# [CONSIGNE A]
Relevez toutes les dates, exprimées en mois ou en années, qui figurent dans l'extrait sur l'austérité et la dette.
# [CONSIGNE B]
Rédigez la suite de l'extrait sur l'austérité et la dette en partant de sa dernière phrase.

Le souci est que cette stratégie a précipité de nombreux pays dans la dépression et n’a rien résolu du tout ; car au fur et à mesure que les créances sont payées, l’activité économique décroit, souvent de manière plus que proportionnelle. Ainsi, il n’est pas rare que la dette diminue moins vite que ne disparaît l’activité économique. Schématiquement, plus le pays rembourse, plus sa situation économique se dégrade, et plus sa santé financière se précarise. Au lieu de résoudre le problème on l’aggrave.
Le malade mourra malade
Peut-on d’ores et déjà mesurer le résultat de cette politique ? Entre juin 2010 et septembre 2012, la dette domestique de la zone euro est passée de 375 % du PIB à… 371 %, soit un rythme de réduction de la dette de l’ordre de deux points de pourcentage par an. Allez, à cette vitesse encore 60 ans d’austérité et l’Union européenne pourra retrouver son niveau d’endettement de 1999 !… A condition toutefois que l’économie européenne existe toujours à cette date. Ce qui n’est pas dit. En Grèce, les mesures d’austérité ont fait disparaître près du quart de l’activité économique en cinq ans. Si l’on continue sur cette voie, on n’ose imaginer ce que sera devenue la population grecque dans 10 ou 15 ans.

# [ENTRÉES FOURNIES]
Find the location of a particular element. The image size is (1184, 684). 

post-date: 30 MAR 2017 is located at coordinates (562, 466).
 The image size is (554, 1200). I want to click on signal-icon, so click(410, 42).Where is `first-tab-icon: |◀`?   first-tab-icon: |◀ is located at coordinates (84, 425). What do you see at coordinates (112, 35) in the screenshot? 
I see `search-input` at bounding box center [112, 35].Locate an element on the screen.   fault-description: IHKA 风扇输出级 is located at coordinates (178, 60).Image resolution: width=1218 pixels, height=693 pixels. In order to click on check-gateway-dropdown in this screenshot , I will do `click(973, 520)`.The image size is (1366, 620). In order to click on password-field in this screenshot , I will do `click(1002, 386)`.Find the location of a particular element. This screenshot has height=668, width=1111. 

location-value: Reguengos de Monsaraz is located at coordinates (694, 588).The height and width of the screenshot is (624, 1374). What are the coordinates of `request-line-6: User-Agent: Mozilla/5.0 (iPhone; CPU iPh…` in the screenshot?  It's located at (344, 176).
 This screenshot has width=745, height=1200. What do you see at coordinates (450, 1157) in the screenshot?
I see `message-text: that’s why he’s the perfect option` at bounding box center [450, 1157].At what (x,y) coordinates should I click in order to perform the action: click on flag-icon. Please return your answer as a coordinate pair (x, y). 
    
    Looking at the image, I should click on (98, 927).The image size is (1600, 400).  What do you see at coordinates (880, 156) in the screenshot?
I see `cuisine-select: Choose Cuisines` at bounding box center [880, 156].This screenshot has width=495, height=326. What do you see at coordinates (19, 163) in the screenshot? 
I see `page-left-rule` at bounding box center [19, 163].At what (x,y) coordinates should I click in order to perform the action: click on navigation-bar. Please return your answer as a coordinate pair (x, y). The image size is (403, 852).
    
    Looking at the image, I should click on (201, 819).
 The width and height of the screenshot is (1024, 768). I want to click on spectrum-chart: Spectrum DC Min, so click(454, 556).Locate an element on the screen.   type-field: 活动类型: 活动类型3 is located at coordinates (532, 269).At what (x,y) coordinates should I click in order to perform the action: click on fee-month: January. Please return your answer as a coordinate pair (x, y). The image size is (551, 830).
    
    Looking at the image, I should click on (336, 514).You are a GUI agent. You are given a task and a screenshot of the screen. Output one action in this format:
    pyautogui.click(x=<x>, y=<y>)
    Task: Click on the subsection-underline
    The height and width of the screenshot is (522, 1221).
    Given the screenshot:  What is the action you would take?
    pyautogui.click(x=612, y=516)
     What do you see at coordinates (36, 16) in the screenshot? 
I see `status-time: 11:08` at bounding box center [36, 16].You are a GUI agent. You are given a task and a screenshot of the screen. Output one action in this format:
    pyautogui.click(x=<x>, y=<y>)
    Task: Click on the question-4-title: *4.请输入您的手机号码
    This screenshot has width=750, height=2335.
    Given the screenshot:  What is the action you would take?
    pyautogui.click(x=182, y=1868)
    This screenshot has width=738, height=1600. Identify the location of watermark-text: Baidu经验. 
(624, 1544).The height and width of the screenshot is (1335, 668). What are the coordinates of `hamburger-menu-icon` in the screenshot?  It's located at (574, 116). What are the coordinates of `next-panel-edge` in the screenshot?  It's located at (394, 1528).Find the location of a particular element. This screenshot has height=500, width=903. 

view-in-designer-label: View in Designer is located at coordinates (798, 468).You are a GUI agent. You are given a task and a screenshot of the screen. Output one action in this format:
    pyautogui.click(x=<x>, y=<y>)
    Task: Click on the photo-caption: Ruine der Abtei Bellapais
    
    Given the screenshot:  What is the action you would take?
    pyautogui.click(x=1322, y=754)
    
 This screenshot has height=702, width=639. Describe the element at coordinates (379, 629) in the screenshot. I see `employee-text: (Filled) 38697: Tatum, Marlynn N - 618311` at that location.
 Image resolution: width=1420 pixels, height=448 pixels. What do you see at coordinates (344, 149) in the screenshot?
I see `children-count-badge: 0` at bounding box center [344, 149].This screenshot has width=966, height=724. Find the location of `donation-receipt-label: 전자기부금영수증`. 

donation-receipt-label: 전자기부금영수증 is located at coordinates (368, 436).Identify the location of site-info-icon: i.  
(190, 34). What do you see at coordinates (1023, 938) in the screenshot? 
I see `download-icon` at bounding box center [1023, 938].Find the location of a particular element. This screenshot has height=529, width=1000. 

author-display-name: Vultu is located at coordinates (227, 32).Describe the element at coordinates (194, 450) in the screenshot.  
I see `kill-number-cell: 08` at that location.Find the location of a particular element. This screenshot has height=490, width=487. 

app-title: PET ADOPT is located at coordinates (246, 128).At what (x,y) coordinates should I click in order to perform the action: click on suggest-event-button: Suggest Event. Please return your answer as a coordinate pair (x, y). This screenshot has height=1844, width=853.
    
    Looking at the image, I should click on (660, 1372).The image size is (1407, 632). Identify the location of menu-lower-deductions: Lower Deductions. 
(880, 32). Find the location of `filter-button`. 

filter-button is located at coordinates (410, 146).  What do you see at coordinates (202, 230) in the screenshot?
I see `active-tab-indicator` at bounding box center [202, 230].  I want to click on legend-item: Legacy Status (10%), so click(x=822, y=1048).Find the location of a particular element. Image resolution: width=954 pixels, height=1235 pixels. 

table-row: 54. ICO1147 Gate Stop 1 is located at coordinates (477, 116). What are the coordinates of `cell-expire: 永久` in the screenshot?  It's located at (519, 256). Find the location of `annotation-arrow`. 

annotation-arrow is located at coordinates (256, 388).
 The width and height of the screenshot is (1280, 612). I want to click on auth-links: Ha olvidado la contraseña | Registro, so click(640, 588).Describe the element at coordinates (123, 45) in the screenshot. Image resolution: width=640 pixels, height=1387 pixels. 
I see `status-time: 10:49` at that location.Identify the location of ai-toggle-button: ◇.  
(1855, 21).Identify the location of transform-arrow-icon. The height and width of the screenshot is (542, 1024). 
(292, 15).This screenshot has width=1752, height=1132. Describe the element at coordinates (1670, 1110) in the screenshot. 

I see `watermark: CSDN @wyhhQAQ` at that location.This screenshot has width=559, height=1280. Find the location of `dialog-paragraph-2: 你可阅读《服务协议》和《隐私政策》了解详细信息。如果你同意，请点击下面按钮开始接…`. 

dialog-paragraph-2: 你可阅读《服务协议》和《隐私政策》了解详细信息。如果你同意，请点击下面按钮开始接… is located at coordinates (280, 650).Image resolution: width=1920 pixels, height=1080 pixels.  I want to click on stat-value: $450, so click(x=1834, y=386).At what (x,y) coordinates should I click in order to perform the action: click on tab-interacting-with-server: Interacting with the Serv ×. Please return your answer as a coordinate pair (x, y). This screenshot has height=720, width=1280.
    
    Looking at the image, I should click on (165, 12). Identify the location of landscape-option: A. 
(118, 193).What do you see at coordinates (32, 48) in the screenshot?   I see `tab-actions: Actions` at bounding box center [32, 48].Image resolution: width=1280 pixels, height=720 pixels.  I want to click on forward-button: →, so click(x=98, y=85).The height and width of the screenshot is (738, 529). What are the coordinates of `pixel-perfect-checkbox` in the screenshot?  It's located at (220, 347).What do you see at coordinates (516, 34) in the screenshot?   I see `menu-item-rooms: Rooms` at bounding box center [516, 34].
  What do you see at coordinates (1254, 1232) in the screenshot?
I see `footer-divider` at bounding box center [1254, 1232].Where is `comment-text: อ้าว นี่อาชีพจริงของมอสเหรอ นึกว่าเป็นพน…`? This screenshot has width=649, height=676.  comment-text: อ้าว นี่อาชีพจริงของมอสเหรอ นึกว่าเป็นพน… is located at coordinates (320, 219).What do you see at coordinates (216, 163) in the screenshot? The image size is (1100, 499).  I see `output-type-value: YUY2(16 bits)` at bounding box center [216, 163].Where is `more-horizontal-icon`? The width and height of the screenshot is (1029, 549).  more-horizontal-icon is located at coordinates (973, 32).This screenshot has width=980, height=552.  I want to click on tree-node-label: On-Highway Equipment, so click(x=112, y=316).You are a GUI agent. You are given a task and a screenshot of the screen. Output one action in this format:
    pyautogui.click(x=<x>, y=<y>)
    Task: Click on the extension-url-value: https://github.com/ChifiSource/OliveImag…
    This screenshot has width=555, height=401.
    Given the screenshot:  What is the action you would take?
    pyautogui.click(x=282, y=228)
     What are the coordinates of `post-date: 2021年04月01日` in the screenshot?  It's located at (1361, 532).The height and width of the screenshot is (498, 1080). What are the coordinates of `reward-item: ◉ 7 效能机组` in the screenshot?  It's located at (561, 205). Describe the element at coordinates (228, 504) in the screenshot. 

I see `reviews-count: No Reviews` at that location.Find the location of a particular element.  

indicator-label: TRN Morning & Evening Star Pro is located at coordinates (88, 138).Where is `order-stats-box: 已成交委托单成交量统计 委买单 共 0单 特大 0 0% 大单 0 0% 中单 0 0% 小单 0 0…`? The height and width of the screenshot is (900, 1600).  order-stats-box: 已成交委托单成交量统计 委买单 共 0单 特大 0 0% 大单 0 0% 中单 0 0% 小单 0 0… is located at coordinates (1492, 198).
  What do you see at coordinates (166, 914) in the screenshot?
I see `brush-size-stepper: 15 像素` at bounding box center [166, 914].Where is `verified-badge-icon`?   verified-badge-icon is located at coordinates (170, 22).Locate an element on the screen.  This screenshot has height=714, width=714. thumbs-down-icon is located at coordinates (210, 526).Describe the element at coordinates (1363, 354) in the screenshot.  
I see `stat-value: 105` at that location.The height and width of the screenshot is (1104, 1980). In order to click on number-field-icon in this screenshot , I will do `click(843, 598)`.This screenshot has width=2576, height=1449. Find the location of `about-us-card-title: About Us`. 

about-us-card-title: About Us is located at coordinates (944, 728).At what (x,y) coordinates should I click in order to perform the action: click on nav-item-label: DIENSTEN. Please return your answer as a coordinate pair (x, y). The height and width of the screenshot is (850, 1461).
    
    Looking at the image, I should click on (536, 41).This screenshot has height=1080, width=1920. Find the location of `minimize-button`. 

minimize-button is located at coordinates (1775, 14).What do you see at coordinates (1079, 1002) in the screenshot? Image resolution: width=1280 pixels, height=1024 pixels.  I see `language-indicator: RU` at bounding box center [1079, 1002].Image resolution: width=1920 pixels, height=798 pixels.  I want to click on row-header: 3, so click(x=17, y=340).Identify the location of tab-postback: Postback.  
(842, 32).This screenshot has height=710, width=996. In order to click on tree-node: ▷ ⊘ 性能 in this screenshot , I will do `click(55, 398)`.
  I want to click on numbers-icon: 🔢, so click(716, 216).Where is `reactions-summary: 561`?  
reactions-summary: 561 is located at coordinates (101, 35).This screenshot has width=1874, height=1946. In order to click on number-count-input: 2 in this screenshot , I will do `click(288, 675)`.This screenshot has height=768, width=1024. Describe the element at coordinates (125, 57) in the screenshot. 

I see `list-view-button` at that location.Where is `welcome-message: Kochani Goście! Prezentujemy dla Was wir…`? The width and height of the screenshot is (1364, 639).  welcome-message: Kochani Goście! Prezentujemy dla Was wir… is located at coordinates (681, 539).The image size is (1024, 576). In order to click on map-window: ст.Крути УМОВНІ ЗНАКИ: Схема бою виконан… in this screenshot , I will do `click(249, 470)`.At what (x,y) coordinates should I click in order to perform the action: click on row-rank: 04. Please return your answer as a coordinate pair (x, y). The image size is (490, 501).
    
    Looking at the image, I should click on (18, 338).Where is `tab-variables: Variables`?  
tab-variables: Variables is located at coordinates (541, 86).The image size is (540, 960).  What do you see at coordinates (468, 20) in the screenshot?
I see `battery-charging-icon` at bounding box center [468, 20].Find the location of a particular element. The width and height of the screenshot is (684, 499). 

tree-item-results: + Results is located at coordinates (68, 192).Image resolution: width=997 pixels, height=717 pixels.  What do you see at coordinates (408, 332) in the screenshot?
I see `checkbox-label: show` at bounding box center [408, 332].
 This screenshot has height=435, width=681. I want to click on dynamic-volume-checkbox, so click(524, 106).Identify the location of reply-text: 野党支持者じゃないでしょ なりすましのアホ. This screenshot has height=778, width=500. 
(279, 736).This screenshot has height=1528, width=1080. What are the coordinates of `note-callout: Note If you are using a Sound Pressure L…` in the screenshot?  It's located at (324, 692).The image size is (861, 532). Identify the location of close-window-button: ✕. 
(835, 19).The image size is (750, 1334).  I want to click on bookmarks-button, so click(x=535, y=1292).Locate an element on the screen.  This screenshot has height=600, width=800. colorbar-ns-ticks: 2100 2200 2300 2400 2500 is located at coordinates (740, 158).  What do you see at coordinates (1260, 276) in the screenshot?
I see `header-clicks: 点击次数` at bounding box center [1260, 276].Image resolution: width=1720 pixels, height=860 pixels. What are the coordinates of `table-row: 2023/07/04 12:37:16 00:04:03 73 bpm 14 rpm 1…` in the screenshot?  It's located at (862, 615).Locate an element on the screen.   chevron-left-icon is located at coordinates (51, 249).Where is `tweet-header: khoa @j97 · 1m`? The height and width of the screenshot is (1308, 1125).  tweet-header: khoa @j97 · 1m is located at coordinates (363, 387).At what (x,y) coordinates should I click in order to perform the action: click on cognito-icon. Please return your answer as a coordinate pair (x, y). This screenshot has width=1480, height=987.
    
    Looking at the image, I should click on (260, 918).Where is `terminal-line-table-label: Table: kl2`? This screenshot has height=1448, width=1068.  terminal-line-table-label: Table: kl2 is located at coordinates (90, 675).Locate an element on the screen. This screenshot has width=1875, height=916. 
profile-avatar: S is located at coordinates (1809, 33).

# [RÉSULTAT A]
juin 2010, septembre 2012, 1999

# [RÉSULTAT B]
Mais l’évidence des faits est, lentement, en train de s’imposer aux cerveaux embrumés par les dogmes et les idées simples. Il est impossible à la zone euro de rembourser 11 000 milliards d’euros. Aucune mesure d’austérité ne sera assez forte pour y parvenir. Certes, à force d’austérité, l’économie européenne finira très certainement par disparaître : mais elle disparaîtra endettée. C’est en quelque sorte ce qu’à admis Olivier Blanchard, l’économiste en chef du FMI, lorsqu’il a dû reconnaître, en janvier dernier, que le « coefficient multiplicateur » des dépenses publiques était supérieur à 1 ; c’est à dire que toute réduction des dépenses, toute hausse des recettes publiques, entraîne immanquablement une réduction de l’activité économique supérieure aux économies réalisées. Autrement dit, toute ponction sur l’activité économique génère une perte d’activité plus grande que le montant de dette qu’elle rembourse. Si l’on part du principe qu’il faut réduire la dette de 120 % du PIB, on en déduit assez logiquement que la zone euro sera encore très endettée lorsque son PIB tombera à zéro.
Un insoluble problème de plomberie
Tout cela peut se comprendre simplement. L’erreur est de confondre les stocks et les flux. La dette est un stock, le PIB est un flux. La stratégie de la rigueur consiste à prélever sur le flux pour abonder le stock. Sauf que ce flux est un flux circulaire. Toute dépense d’un agent économique est une recette pour un autre agent économique. En prélevant sur les dépenses, on diminue le volume du flux et donc la capacité à prélever plus tard sur les recettes qu’auraient entraînées ces dépenses. Imaginons de l’eau qui circule dans un bassin en circuit fermé. S’il y a cent litres d’eau qui circulent, vous ne pourrez certainement pas remplir un seau de 120 litres en prélevant l’eau du bassin.
Voilà pourquoi le plan de sauvetage de Chypre change tout. Pour la première fois, les autorités européennes ont admis qu’on pouvait gérer un problème de stocks par… un prélèvement sur les stocks, et que la meilleure façon de le faire c’était de diminuer d’autorité les dettes et les créances. En effet, quelle que soit la manière dont on le prend, le plan européen de taxation des comptes bancaires revient à un plan de restructuration des dettes.
Chypre : laboratoire d’une solution nouvelle ?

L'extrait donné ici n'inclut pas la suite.